A slender black woman with straight hair done back in a ponytail like Kate Dixon arrived on scene. She was carrying a large EMT kit bag, and her detective's shield was hanging from a necklace.

"Galindez, SVU. You two better split up and look around quick."

Frank and Kevin could guess what Galindez was thinking. The two men went in opposite directions, sweeping their lights. A lot could be hidden in that damn undergrowth. Frank could hear Galindez say, "she needs a cricothyrotomy."

And in the next second his light found more bare, bruised flesh.

"Galindez, when you're free!" Frank yelled.

"Vitals?" Galindez shouted.

"One sec," Frank replied. He knelt beside the girl, who looked very much like an older sister of the kid Galindez was busy on . . . busy indeed, from the sound of suctioning. This girl had taken the same M.O. right down to the necktie garrote. Its knot was tight.

"Loosening garrote," Frank said. It took the longest dozen seconds of his life. Kevin stepped near but Frank shooed him with, "I've got this, make damn sure there's no other vic."

"Almost done!" Galindez shouted. "Anything?"

With the garrote off, Frank addressed the girl's airway. He heard no breathing effort and let the others know. Her pulse felt so faint it might have been a phantom.

"Starting CPR!" In this virus-heavy era you were shy about mouth-to-mouth — you performed chest compressions and hoped that the same action which pumped the heart also pumped the lungs. Landmark the xiphoid process, compress above it, elbows straight . . . Frank quickly worked a sweat and his muscles began to ache.

Galindez finally arrived. She told Frank to stop and find a pulse. Then she inserted a mouthpiece and blew into it.

"Galindez!" Mabinty yelled.

"Is she breathing?" Galindez shouted.

"She's convul . . . "

"Is she breathing?"

"Yes."

"I'll keep them company," Kevin said. "Looks like there's no one else."

"No pulse, resuming compressions," Frank said.

Galindez said, "Still not a good airway, she needs a cric too."

Again Galindez cut and suctioned. Frank's compressions were turning his muscles bright red. He felt as sweaty as though he was having the hardest workout of his life.

Suddenly the girl gasped from the tube Galindez had inserted. Frank stopped compressing.

Galindez, feeling the girl's neck, said, "Yes, a pulse."

The girl let in a series of hitching gasps which became weaker and stopped. Galindez just looked at her watch and kept her fingers on the girl's pulse.

"Aren't we going to breathe for her?" Frank said.

Galindez raised a 'wait' hand.

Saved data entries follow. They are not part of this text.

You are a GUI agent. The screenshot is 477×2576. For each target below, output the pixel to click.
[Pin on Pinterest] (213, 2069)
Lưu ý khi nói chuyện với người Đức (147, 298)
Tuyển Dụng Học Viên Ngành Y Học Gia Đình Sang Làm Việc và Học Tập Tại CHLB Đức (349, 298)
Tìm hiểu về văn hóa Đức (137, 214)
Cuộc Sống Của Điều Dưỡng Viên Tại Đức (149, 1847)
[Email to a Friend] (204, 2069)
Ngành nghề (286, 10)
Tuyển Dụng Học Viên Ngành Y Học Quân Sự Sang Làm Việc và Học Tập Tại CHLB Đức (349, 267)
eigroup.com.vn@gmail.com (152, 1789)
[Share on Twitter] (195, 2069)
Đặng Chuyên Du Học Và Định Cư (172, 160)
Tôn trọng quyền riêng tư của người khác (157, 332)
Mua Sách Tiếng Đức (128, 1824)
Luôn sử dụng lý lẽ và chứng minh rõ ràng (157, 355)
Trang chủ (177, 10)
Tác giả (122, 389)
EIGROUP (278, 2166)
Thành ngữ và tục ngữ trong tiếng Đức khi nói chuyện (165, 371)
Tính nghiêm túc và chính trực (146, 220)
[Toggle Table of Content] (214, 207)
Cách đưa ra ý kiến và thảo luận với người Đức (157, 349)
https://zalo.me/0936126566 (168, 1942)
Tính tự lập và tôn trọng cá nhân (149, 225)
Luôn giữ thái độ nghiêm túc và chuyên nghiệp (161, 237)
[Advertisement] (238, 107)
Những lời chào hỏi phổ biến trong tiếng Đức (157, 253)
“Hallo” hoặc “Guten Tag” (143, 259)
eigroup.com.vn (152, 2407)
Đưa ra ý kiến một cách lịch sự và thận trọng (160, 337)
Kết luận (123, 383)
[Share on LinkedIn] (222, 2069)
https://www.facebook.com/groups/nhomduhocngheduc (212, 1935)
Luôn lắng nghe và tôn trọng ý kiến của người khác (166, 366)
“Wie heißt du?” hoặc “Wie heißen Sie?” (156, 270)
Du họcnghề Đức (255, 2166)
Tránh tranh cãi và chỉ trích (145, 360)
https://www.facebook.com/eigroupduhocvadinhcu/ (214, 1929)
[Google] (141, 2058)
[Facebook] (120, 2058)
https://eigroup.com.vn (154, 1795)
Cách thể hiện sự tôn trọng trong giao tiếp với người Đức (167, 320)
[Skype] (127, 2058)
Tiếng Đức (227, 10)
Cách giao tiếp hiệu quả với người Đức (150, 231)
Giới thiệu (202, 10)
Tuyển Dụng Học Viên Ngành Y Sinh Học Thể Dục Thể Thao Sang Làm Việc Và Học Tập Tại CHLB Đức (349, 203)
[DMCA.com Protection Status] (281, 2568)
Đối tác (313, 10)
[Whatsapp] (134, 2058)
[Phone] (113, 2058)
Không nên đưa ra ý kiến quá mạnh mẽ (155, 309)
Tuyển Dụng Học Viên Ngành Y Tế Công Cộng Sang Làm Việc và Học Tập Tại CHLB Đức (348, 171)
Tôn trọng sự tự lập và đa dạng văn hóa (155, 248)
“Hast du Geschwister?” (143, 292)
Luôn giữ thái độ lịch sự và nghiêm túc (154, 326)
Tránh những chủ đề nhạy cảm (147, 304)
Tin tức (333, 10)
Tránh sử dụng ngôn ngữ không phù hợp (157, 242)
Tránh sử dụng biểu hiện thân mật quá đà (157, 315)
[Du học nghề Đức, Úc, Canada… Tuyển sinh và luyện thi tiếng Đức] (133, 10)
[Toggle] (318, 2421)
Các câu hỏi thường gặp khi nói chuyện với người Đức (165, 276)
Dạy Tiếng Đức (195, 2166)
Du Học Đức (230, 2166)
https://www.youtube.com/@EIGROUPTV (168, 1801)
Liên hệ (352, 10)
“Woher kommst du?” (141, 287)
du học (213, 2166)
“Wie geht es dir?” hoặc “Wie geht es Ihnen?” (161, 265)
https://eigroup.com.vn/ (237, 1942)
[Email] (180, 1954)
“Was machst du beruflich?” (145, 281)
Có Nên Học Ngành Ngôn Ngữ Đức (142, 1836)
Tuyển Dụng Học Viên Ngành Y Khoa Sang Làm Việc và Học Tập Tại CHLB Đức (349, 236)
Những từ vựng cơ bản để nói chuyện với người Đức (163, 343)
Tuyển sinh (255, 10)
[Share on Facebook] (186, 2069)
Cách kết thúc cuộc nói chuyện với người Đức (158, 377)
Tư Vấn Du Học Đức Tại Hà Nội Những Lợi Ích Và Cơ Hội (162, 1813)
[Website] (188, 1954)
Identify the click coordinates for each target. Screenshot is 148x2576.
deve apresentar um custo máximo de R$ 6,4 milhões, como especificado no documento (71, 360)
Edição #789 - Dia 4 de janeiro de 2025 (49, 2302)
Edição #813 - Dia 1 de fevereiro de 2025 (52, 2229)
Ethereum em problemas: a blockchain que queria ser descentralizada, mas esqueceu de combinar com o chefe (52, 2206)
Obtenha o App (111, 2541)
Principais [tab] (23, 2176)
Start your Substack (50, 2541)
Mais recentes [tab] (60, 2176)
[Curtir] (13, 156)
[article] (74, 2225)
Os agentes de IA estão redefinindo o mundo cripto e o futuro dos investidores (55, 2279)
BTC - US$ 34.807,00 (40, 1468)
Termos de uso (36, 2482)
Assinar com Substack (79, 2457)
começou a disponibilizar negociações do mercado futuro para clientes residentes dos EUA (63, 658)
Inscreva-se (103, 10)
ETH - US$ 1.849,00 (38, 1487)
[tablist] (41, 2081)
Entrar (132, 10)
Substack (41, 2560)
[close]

After maybe fifteen seconds, the girl began to gasp again.

"Cheyne-Stokes," Galindez said. "She'll breathe, stop for a while, then breathe again. We won't breathe for her unless the apnea lasts more than 30 seconds."

Frank noticed a scar on the girl's left thigh, quite possibly surgical.

The young man whose name Frank still didn't know shouted, "They're here!"

Soon the scene was crowded with cops and EMTs. One EMT, a stocky man of about forty whose nameplate read GREEVEY, said, "Those crics yours, Ant?"

"Yes."

"Textbook, but we're still 'scoop and run.' You take care."

"You too, Matt."

Frank, Kevin and Galindez stood together as they watched the EMTs leave with their two casualties.

Kevin said, "Ant?"

"Atlanta." She wiped rivulets from her forehead before they could enter her eyes.

Frank realized that his own forehead needed a wipe. His arms, still achy, trembled a little.